Alaska to receive up to $8 million to retrain those who can no longer survive in the salmon industry

Posted: Tuesday, June 08, 2004

Almost 500 Alaskans who can no longer earn a living catching or processing salmon have signed up for emergency federal job training assistance.

Congress distributes billions of dollars by formula every year to states to aid workers who lose their jobs. Alaska last year applied for a national emergency grant to address workers hit hard specifically because of the decline in the commercial wild salmon industry, said Corine Geldof, deputy director of the Employment Security Division.

"It's for those who can't earn a living and have to do something else," Geldof said Monday.

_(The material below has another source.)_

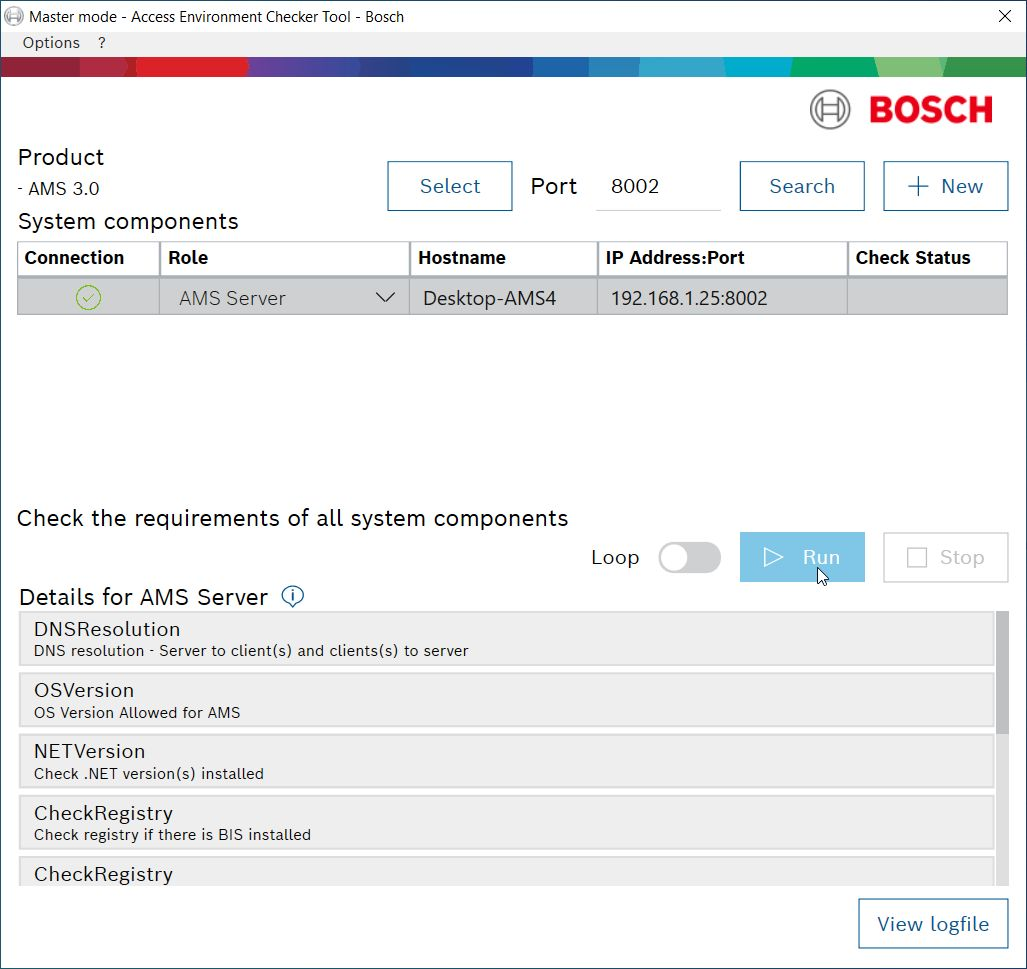Click the Port input field showing 8002
The image size is (1027, 969).
[658, 187]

Paula Terrel of Juneau, whose husband Dick HofMann was trolling on their boat, The Standy, said last year was especially hard for people fishing king salmon in Southeast waters.

On July 1, processors were paying trollers 65 cents a pound for kings. "That doesn't pay for the fuel," she said. "Many fishermen didn't fish for kings because the price was so low."

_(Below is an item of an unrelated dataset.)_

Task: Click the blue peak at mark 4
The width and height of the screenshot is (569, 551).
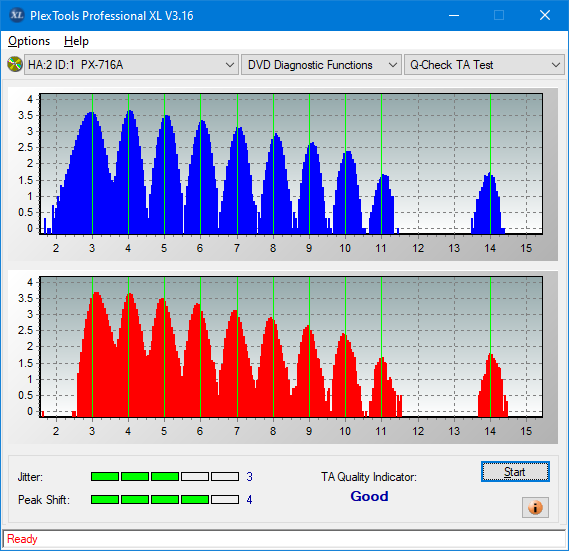Action: click(x=130, y=172)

She said she stayed in town last year marketing while HofMann sold his fish to the public and restaurants off the dock at Auke Bay for a better price, although he lost days fishing by making the longer trip to Juneau.

Salmon remains Alaska's largest fishery - in terms of fishermen.

However, demand for wild Alaska salmon has dropped as farmed salmon, especially fish from Canada and Chile, have grown in popularity. Falling demand in Asia, brought on in part by a long recession in Japan, and industry lawsuits also sapped the industry.

Writing in the Labor Department's Trends magazine last October, economist Neal Gilbertsen noted that participation in salmon fishing declined by 37 percent from 1990 to 2002 as fish remained abundant but prices fell.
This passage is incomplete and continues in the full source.